For this reason, it’s often cheaper for the defendant to offer a significant though smaller settlement amount to keep the case from going into litigation. They can also offer it during litigation to end it, but it takes a specific process to do so.
It’s not always in the plaintiff’s best interest to enter litigation, and there are situations when it’s better to settle a lawsuit. The settlement and litigation attorney at Tressler & Associates can explain.
In What Kind of Case Can You Settle a Lawsuit?
Lawsuits are filed only in civil cases, so you would settle in a criminal case. Plea deals are similar in concept but have several differences. Only specific government entities can file criminal charges against people and entities, and people can’t legally pay money to end a criminal investigation.
What’s the End Goal of Settling a Lawsuit?
When one American citizen or legal resident files a lawsuit, they are filing in civil court, and the suit becomes a civil case. In civil cases, the defendant cannot go to jail as a direct result of the case. Technically, they can be held in contempt of court if found to have committed a crime while on the stand or during litigation, but the judge will not send someone to jail or prison because they have lost a civil case.

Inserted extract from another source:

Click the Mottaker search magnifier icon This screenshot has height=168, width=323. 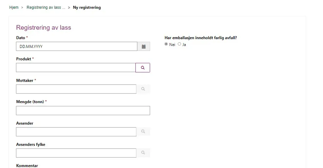[x=143, y=89]

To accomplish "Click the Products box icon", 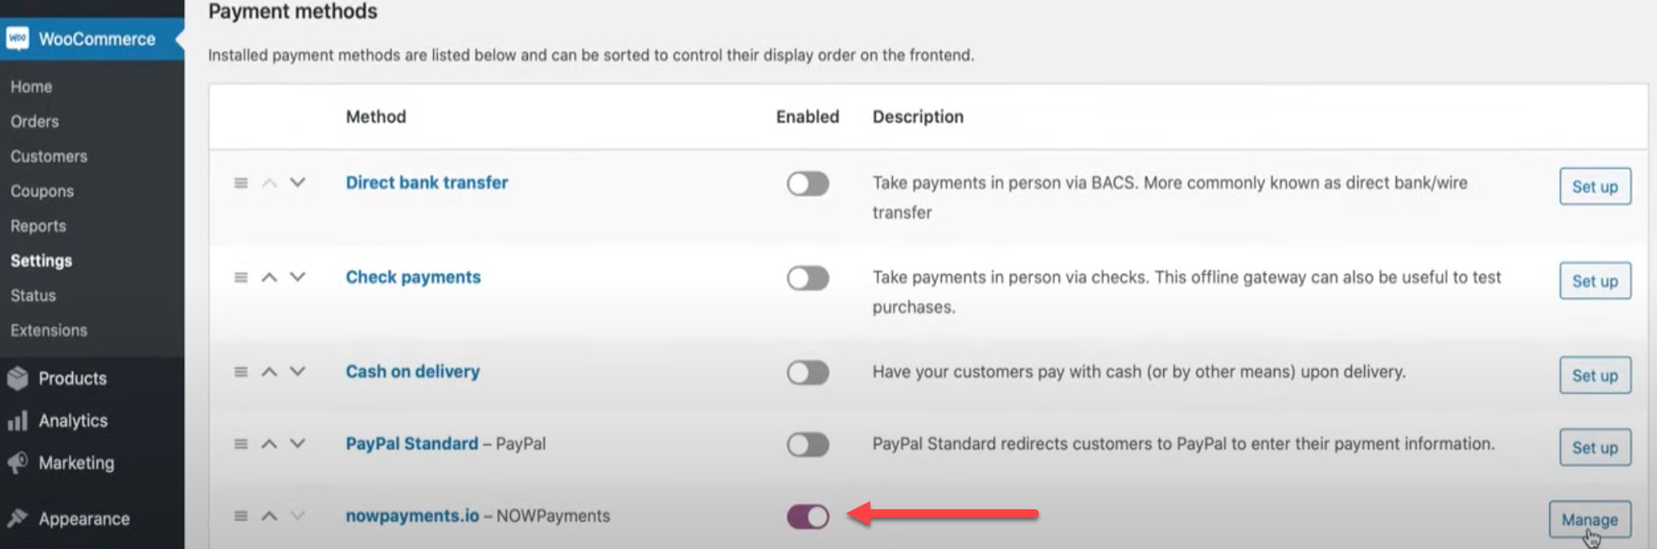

In civil cases, the defendant can only pay or give the plaintiff property they owe them, property of monetary value, or money. It’s most common for the defendant to offer settlements with money or high monetary values. If you win your litigation or are offered a settlement, money is what you can expect.
Is it Better to Settle a Lawsuit Than to Litigate?
Whether or not it’s better to settle your lawsuit is up to your personal state of mind and your finances. If you cannot afford to fund a lawsuit through litigation, that would be an instance where it makes logical sense to settle. There are several common situations where litigation may be too taxing on your mind and heart, regardless of your financial situation. For this reason, there are several common instances where you should strongly consider a settlement over litigation.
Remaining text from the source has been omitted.